Eckersley and Wood focus largely on the longstanding handmade/machinemade, artwork/craftwork conversation. It’s an important conversation, but works along the edges, is unsolvable, and as such, doesn’t break much new ground.
Klein shoots straight for hard boundaries, using his own strong opinions, a dictionary, and David Pye’s problematic definition of the word “craftsman” in relation to the workmanship of risk. I think there’s too much “If this, then that” to Klein’s analysis, too intense a focus, and as a result, he needed walk his initial essay back a bit. Credit is due for jumping in with both feet, however.
Follansbee gives himself an out, with the caveat that he “doesn’t usually get involved” with these types of conversations, and that the “heat has fried his brain”. I think he’s being a bit obtuse initially, picking up on the literal “real” vs. “unreal” crafts, poking at Jarrod Stone Dahl’s use of “real” as a marketing ploy, and his assertion that the way other people work “…means nothing to (him)”. Follansbee’s cagey though — if you’re aware of his work, his devotion to teaching his craft, and his place in the lineage of american craft tradition you know he’s pretty #realcraft.
I find the strongest affinity, language-wise, with Jarrod Stone Dahl:
There is something about meeting new folks, carving together and sharing stories about life and craft that strikes a deep feeling in me. These experiences solidify the many facets of what I call Realcraft. It’s the people, food, stories, skills, life, the sharing, etc.. the real life backstory to the images on your favorite social media platform or “how to” video on Youtube, blog, etc… that defines Realcraft for me.
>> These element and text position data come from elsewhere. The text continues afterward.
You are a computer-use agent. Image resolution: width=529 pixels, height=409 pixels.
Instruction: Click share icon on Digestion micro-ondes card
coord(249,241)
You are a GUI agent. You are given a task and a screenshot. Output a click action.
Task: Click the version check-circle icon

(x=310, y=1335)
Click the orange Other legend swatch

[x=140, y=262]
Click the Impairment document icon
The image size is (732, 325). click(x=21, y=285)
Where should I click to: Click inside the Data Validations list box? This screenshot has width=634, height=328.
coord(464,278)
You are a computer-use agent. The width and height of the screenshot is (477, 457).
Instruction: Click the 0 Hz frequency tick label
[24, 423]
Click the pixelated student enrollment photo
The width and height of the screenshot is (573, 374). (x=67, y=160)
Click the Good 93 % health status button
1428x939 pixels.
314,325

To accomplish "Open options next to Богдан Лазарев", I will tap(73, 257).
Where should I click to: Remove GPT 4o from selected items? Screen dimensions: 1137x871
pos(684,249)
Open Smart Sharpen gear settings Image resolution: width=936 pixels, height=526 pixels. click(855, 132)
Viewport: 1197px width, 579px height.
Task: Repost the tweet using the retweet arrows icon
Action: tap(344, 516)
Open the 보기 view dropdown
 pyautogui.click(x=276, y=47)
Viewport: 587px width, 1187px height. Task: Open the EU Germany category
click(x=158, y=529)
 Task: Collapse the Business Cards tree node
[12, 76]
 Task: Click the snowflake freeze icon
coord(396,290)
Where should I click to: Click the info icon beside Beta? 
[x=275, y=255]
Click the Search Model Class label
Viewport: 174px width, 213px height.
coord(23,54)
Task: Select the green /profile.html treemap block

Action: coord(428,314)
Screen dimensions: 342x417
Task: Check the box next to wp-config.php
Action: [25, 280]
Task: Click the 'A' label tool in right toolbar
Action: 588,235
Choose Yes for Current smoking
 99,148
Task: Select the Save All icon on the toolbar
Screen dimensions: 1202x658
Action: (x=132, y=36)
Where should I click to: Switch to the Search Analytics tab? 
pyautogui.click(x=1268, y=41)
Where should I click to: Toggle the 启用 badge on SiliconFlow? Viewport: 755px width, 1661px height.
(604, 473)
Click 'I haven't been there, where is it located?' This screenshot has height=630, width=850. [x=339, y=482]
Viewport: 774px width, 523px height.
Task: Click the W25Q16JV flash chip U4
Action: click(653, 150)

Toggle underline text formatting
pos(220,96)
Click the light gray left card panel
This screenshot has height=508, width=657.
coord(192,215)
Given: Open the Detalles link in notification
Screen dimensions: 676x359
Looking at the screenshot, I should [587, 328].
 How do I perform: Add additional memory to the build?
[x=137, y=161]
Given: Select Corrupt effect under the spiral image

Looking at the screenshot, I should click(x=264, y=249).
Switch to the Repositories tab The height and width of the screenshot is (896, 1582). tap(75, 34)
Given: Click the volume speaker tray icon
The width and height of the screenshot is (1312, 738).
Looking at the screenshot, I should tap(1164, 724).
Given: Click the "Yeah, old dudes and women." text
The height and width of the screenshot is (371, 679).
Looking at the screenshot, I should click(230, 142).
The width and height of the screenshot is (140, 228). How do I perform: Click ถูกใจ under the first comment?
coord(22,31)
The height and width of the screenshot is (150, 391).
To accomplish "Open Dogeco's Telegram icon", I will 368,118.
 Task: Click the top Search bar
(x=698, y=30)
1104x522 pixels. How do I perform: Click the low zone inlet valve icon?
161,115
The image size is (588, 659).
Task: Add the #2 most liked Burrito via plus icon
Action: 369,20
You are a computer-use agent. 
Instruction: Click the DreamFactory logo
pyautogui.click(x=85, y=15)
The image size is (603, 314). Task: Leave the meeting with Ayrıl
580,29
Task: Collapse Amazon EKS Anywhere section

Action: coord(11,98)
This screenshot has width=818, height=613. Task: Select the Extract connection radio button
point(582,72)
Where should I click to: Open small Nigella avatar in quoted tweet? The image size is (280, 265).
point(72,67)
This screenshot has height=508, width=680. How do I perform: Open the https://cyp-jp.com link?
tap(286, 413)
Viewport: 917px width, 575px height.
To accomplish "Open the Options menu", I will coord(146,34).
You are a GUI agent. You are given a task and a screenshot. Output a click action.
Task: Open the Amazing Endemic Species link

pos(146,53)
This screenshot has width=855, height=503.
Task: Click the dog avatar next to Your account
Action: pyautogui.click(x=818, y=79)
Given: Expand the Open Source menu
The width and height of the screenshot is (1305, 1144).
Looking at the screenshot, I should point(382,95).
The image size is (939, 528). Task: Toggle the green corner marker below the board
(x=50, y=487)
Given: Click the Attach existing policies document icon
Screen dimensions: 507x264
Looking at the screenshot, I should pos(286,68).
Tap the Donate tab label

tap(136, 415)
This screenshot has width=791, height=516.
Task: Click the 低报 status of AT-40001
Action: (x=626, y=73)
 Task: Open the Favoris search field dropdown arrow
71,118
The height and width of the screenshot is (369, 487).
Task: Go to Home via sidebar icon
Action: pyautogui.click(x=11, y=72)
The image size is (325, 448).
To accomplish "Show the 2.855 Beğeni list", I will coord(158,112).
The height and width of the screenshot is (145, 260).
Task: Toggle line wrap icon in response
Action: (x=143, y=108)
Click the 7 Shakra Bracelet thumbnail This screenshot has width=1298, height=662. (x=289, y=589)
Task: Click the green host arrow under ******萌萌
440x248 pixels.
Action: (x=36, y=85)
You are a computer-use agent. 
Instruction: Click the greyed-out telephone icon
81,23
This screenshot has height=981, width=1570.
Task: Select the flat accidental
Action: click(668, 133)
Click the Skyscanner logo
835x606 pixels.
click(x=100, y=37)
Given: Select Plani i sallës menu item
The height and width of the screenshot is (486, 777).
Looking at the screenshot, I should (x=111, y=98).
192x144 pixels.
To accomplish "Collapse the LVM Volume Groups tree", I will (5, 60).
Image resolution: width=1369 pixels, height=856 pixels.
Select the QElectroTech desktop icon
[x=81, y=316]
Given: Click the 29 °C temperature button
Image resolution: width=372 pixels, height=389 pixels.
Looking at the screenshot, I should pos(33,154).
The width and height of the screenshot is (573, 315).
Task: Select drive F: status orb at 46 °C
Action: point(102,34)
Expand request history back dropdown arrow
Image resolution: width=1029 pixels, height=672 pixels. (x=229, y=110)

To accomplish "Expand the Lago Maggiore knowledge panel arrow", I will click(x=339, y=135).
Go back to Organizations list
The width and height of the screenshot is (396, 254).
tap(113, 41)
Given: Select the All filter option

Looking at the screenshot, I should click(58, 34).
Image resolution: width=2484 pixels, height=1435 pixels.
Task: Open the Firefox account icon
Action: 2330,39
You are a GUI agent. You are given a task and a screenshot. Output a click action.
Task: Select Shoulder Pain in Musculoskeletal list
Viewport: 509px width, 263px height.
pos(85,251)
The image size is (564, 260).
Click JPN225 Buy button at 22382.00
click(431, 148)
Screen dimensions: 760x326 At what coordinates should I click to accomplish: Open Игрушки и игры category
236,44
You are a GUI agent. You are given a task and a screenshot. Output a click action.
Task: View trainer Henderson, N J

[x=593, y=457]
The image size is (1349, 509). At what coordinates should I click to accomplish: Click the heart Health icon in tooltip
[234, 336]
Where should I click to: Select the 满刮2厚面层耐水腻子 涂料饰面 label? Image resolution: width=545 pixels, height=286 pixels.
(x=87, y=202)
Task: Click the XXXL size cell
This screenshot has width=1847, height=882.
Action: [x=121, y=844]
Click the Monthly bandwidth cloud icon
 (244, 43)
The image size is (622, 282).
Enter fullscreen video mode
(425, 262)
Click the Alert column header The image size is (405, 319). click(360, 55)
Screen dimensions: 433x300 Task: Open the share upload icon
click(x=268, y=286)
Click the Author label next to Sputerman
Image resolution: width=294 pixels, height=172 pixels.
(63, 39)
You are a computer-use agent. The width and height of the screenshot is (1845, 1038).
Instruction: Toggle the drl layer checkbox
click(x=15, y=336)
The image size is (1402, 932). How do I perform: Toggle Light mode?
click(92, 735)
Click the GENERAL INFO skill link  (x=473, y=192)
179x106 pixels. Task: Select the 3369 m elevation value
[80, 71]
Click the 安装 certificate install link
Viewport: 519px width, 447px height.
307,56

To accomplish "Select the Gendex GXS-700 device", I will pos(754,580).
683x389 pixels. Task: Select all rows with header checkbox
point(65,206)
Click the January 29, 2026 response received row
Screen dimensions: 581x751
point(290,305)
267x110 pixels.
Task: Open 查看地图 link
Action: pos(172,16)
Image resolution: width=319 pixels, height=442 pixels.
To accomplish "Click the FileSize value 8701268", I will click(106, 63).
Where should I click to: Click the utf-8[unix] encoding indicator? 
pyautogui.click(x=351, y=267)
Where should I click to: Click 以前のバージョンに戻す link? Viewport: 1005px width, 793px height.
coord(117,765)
…I know this may seem to be quite a story, but craft objects and stories go hand in hand and as makers we tell our part too. If you ever listen to folks talk about there prized wooden spoons, wooden bowls, hand thrown mug, hand made knife, basket or what have you, telling stories are part of it. If folks have taken a workshop were they make things with their hands, telling stories is very much a part of that too. There is always a story, a memory.
The story is what makes these things, the handmade, an inseparable part of our very human existence. They are a part of us in this way. There is also something imparted into the object itself too. It’s the Handmade. They are steeped in the story of the maker, the thoughts, feeling while it’s being made. They are steeped in the thoughts and feeling of the owner or owners as well.
There’s earnestness, awareness of tradition, concern for the future of craft, the continuing thread of craft through life and work, the people making and using. I think Jarrod’s slojdare for sure.
Heady stuff, up there in the theoretical ether, but brought home in a meaningful and direct way for me in the days immediately following Greenwoodfest as I had the opportunity to work with Jogge Sundqvist over two intense days in his class Distaff: The Passion of Carving.
The distaff, a traditional implement used in spinning flax fiber into linen, was the vehicle via which I came to begin tounderstand what it means to be a slodare, and as a result, develop these thoughts about #realcraft.
The object itself would be a commonly found, handmade, household tool. In Swedish craft tradition a common object might be elevated in significance through additional care and intention in making to the status of “loving gift”, a gift given to woo, to show care and love, to indicate through your personal attention that you were “not uncrafty”, suitably skilled.
We were shown and learned to select and process a birch log with an ax and froe, to create a regular, symmetrical form with a drawknife and shave horse , to carve and pierce with a knife and brace, to embellish with carved decoration and color.
This class integrated tradition, skills, materials, and people — theory actualized in the real world. For someone concerned with craft, with the working life, with learning and teaching, living fully and happily, I can see how the meta-conversation revolving around #Realcraft, a crazy collaboration between traditional craft knowledge and contemporary social media, could help to open the doorway to the integration of theory and form in life by helping us to see that we’re not alone out there.